Metro

Rochester cop first to be killed in line of duty since 1959

ROCHESTER, N.Y. — A Rochester police officer was fatally shot in an exchange of gunfire during a pursuit, the first member of the city’s police force to be killed in the line of duty since 1959, officials said Thursday.

The officer was shot just before 9:30 p.m. Wednesday, in a shootout with a suspect during a chase, Rochester Police Chief Michael Ciminelli said.

Ciminelli said the suspect was wounded in the exchange and was in surgery early Thursday. He said a bystander sustained non-life threatening injuries.

None of the three was immediately identified.

The officer was taken to Rochester General Hospital, where he died. The others were taken to Strong Memorial Hospital.
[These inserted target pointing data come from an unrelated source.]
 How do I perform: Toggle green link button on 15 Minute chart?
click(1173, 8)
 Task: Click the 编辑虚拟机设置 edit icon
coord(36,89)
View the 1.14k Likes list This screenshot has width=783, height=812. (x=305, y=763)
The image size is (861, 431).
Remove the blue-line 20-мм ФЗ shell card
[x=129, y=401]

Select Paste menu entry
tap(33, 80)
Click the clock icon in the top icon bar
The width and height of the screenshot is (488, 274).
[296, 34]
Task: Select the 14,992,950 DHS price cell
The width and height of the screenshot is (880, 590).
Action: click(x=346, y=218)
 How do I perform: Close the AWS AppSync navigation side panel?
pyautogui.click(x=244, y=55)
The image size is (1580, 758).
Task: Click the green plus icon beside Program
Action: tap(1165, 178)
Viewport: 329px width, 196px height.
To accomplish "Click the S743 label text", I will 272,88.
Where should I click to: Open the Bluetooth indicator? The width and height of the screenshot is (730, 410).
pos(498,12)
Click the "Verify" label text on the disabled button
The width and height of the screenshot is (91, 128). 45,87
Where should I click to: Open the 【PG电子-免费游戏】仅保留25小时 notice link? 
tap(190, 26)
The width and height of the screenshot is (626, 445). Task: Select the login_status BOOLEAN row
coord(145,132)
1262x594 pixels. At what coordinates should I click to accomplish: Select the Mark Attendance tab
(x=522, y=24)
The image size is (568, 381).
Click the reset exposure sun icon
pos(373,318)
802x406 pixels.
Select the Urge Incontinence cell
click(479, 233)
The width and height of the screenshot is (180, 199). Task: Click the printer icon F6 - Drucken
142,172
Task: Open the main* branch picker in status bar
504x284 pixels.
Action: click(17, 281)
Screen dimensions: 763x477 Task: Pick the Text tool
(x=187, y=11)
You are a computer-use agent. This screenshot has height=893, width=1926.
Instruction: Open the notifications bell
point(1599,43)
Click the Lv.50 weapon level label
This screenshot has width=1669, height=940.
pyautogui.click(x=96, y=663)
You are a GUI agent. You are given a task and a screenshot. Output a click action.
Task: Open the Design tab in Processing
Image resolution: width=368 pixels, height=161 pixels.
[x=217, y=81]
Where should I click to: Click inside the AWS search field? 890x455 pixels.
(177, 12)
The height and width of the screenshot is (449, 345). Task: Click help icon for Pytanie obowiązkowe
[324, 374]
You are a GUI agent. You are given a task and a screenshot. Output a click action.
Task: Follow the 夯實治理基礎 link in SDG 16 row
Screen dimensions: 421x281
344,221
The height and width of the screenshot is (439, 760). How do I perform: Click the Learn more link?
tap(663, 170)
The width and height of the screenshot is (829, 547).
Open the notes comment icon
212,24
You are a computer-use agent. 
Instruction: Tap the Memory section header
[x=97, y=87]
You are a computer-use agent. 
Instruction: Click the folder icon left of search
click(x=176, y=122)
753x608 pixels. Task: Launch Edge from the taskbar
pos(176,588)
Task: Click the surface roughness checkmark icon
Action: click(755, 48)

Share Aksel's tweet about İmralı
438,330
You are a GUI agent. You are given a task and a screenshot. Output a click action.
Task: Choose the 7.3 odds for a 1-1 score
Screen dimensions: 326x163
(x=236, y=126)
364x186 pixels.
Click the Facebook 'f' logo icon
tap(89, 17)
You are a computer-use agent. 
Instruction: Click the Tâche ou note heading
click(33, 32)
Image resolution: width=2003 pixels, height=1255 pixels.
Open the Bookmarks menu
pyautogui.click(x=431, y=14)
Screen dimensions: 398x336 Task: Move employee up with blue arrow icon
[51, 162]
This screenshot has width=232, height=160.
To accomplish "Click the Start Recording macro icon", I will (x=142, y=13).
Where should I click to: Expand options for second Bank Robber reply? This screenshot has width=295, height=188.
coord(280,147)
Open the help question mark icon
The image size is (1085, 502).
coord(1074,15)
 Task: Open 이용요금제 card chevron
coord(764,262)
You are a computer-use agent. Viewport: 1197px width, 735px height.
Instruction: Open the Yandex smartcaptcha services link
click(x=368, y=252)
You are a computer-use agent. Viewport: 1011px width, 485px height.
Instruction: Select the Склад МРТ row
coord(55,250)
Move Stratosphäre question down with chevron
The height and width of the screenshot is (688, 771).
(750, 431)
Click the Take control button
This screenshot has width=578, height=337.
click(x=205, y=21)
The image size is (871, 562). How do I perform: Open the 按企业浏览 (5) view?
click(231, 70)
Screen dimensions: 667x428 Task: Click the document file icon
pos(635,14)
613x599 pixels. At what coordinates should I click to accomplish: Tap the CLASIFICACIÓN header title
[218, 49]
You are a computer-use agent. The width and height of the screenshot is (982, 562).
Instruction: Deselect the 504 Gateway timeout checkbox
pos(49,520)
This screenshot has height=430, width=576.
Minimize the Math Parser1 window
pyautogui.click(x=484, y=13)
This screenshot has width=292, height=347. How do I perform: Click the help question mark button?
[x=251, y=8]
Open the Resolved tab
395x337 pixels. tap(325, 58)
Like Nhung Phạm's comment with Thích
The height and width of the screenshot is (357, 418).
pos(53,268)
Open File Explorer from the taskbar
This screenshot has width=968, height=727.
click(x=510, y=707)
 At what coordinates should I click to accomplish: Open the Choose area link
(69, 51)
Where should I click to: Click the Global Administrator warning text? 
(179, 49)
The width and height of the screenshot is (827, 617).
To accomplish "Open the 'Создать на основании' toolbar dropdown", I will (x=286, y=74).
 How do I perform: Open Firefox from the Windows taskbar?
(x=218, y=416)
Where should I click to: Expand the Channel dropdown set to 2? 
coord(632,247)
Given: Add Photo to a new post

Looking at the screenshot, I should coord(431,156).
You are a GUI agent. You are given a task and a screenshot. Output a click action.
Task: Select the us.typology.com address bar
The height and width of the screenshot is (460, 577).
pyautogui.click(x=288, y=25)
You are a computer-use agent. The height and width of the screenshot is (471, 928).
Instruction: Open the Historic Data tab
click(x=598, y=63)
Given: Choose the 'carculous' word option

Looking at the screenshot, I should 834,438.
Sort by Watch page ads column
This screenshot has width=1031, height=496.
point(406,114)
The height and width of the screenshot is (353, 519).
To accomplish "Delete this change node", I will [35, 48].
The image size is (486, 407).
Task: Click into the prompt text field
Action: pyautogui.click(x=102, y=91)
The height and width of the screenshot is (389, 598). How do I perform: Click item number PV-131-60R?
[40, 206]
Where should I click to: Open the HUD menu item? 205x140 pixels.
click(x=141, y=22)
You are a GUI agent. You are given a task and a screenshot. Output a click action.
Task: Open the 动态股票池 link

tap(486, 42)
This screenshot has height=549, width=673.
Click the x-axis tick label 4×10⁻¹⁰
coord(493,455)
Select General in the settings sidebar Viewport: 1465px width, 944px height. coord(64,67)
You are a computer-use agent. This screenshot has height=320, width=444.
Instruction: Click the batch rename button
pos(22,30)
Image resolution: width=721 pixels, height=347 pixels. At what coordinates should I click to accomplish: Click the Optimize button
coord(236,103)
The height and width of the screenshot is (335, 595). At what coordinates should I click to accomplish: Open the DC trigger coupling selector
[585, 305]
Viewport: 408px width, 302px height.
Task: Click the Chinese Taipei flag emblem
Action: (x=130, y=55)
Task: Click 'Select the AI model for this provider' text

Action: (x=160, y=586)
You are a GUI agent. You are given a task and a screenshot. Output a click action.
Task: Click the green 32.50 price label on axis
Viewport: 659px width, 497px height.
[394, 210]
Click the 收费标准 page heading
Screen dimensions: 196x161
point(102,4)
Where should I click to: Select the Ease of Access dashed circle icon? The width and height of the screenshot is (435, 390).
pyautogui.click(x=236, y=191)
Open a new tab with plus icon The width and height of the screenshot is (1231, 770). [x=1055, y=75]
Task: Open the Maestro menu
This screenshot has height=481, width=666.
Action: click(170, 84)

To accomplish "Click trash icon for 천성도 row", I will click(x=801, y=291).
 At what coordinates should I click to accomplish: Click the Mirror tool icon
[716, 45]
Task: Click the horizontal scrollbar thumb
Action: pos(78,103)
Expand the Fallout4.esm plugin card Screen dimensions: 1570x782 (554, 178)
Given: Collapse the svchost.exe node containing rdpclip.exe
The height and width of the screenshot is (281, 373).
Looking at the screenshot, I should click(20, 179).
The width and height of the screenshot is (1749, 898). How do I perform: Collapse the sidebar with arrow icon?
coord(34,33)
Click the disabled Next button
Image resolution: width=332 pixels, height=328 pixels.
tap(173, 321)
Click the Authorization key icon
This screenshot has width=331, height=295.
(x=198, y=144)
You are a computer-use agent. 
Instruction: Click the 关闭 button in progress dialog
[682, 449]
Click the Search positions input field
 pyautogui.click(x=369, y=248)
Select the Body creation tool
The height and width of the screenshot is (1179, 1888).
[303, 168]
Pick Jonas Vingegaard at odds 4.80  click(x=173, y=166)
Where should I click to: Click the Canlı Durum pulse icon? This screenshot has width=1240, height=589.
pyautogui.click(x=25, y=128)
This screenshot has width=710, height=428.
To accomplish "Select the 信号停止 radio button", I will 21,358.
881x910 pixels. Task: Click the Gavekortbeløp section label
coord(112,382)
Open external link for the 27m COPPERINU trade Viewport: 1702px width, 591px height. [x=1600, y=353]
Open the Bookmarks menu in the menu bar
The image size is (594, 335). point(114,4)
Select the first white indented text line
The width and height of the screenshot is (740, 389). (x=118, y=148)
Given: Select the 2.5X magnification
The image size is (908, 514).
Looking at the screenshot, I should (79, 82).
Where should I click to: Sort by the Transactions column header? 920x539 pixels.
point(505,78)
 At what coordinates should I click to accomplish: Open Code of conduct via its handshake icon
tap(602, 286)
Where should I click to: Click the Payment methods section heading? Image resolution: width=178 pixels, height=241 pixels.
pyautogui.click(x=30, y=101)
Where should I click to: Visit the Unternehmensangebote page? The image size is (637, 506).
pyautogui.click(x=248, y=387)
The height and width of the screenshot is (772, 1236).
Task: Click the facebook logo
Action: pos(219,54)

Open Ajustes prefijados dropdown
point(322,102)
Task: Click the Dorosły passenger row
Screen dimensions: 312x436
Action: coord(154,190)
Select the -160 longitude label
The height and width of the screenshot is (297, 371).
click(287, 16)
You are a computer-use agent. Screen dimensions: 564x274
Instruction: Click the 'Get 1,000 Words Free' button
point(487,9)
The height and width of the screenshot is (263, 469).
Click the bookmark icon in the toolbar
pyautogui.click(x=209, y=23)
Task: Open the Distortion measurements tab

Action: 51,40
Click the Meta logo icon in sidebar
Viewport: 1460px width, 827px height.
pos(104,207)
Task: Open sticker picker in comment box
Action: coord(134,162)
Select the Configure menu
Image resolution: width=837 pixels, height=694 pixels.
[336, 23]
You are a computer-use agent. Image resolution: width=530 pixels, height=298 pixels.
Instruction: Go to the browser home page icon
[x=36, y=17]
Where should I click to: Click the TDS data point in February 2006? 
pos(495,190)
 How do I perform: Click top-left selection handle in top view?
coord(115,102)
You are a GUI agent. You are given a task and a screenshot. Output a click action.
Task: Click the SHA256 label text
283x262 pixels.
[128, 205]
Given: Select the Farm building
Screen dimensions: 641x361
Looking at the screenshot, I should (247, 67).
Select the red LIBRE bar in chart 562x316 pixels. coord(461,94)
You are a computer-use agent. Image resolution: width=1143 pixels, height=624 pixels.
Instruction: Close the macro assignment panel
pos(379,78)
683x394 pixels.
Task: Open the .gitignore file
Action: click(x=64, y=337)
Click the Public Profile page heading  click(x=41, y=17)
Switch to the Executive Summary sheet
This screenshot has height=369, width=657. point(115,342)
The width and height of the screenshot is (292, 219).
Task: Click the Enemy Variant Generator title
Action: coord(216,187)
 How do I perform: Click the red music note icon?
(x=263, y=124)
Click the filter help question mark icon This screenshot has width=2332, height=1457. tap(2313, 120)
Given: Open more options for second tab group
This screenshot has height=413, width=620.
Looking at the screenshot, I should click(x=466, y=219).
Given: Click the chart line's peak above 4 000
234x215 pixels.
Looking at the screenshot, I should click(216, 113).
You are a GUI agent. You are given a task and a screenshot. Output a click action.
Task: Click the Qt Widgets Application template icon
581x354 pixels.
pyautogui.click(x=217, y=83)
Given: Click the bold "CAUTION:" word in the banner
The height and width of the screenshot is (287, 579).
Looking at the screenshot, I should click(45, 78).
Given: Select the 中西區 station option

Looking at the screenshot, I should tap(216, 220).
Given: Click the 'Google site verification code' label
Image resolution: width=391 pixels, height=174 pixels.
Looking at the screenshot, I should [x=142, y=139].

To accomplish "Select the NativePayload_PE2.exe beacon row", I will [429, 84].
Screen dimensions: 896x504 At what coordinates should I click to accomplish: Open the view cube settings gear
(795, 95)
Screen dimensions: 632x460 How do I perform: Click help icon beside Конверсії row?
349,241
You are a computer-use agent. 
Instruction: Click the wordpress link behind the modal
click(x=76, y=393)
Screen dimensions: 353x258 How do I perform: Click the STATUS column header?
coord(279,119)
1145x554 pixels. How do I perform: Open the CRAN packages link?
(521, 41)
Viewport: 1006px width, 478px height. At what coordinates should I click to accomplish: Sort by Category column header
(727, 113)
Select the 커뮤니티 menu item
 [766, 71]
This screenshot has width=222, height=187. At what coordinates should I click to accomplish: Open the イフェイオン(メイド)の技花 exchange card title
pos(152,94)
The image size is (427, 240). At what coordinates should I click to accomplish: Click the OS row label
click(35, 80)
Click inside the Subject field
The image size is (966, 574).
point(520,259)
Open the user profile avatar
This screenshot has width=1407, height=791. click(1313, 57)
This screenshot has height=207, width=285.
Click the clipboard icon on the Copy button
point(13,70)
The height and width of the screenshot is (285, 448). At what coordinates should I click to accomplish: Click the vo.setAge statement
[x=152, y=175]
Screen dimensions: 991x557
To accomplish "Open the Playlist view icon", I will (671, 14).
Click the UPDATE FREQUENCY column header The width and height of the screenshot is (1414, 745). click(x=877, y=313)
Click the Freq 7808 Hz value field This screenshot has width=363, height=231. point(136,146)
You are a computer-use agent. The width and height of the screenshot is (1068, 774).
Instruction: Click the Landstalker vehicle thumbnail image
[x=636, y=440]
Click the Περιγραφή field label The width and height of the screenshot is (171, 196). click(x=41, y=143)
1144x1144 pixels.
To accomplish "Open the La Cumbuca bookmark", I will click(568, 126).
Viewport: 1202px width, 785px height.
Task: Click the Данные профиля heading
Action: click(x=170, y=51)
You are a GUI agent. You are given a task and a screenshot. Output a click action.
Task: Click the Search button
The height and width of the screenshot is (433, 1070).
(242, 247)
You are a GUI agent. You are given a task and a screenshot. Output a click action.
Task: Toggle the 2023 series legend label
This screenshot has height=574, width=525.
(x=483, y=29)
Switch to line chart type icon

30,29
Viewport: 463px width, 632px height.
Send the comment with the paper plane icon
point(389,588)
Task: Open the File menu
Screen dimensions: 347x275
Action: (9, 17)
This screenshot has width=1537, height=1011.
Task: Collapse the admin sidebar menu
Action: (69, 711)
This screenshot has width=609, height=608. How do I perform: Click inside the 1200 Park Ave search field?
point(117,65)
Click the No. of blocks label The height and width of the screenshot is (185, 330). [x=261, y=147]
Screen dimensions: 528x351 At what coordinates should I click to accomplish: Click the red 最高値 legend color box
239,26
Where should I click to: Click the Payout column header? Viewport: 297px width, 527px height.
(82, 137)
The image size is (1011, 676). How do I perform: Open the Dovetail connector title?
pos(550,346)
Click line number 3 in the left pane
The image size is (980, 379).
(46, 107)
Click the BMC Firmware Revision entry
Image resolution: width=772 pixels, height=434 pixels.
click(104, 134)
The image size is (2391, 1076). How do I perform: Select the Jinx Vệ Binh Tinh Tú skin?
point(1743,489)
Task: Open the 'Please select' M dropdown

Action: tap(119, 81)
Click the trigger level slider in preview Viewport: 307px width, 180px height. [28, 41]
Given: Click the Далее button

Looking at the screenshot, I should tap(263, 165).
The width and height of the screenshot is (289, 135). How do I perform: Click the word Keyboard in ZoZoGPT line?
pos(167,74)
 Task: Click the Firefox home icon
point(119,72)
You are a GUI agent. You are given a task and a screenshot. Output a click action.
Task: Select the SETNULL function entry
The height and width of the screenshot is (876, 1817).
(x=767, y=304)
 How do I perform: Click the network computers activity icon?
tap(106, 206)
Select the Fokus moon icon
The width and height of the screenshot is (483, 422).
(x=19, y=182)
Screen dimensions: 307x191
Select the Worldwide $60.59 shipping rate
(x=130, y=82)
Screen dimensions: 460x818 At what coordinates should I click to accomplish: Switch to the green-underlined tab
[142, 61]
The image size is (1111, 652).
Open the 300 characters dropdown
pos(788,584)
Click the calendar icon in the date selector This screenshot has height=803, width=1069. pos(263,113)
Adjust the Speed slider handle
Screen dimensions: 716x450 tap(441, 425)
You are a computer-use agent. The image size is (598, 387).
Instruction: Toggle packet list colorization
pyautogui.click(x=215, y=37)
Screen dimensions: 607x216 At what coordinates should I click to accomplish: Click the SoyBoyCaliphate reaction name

“It is with a sad and heavy heart that I come before you to announce that tonight we lost one of our own,” Ciminelli said at an early Thursday news conference. “A police officer who gave his life in the line of duty, who made the ultimate sacrifice protecting the people of Rochester.

Ciminelli said there are no other suspects and that an investigation was continuing.

Rochester Mayor Lovely A. Warren asked the community to keep the officer’s family in their prayers.

“Words simply cannot express the sense of sorrow and deep loss that we feel at this moment,” Warren said. “A family has lost a loved one. The men and women of our police department have lost a family member and a friend. And we the people of Rochester have lost someone, who like every other RPD officer, put their life on the line day after day, for us.”

Before the news conference, dozens of police officers met with the mayor and police chief at Rochester’s public safety building, some reportedly in tears.